# HttpClient - Senden via Post



## Tomate_Salat (7. Apr 2009)

Hi @ all,

ich bin derzeit dabei ein Tool zu entwickeln, mit dem ich NewsEinträge an eine Seite senden kann und diese dort gespeicher werden. Dabei dient ein PHP-Script als Server. Jetzt habe ich das die ganze Zeit über die GET-Methode geregelt, diese macht aber alles umständlich!

Jetzt habe ich mir, weil ich es in einem Post hier gelesen habe, den HTTP-Client von Appache geladen, weil es damit glaub am einfachsten gehen soll. 

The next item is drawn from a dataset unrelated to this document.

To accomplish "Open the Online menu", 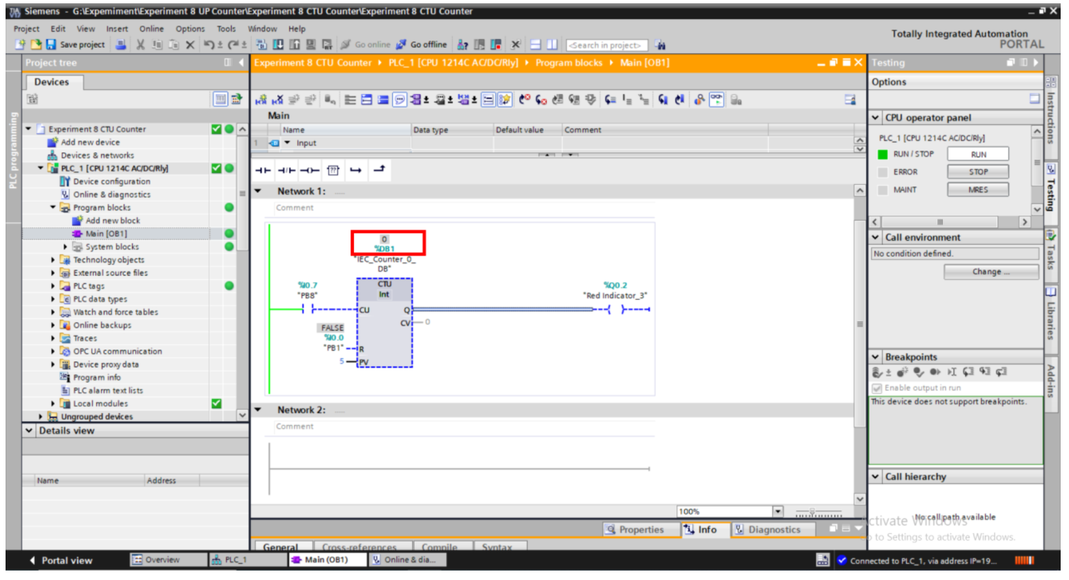I will point(152,29).
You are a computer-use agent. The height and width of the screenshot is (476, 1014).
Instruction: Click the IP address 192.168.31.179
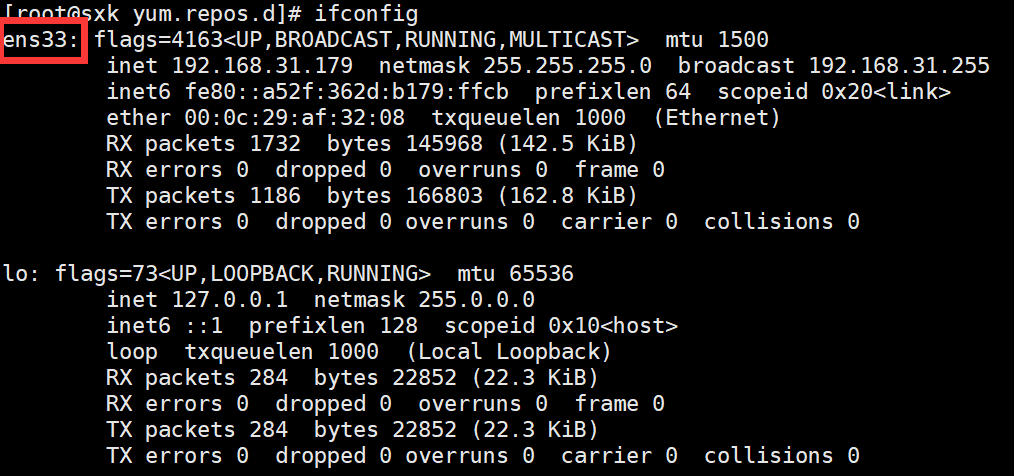point(262,66)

Wie könnte ich jetzt beispielsweise einen Post mit dem index "titel" und dem inhalt "testeintrag" an die adresse:
http://meinserver.de/news.php?id=123885892&do=erstellen&user=admin
senden?

MFG und Danke schonmal

Tomate_Salat


----------



## faetzminator (7. Apr 2009)

Hypertext Transfer Protocol ? Wikipedia
Bei Fragen zu Protokollen bildet WP meistens eine gute Grunlage


----------



## Tomate_Salat (7. Apr 2009)

Ähm, ich weis wozu die POST-Methode gut ist. Mir geht darum: wie kann ich es mit Java etwas via POST-Methode versenden?


----------



## faetzminator (7. Apr 2009)

es geht nicht darum ob sie gut ist, sondern wie es inhaltlich aussieht... (mir fällt gerade keine gute HTTP lib ein, und ein HTTP Header ist mit wenig Code von Hand geschrieben)
und ansonsten: new Socket("http://domain.com", 80);

EDIT: ah, hab wohl eine Zeile überlesen, aber was hat mir Google als erstes Ergebnis geliefert? HttpClient - Post Method


----------



## Tomate_Salat (7. Apr 2009)

Da war ich schon, damit hab ich ja meine Probleme


Tomate_Salat hat gesagt.:


> (...)den HTTP-Client von Appache geladen, weil es damit glaub am einfachsten gehen soll.(...)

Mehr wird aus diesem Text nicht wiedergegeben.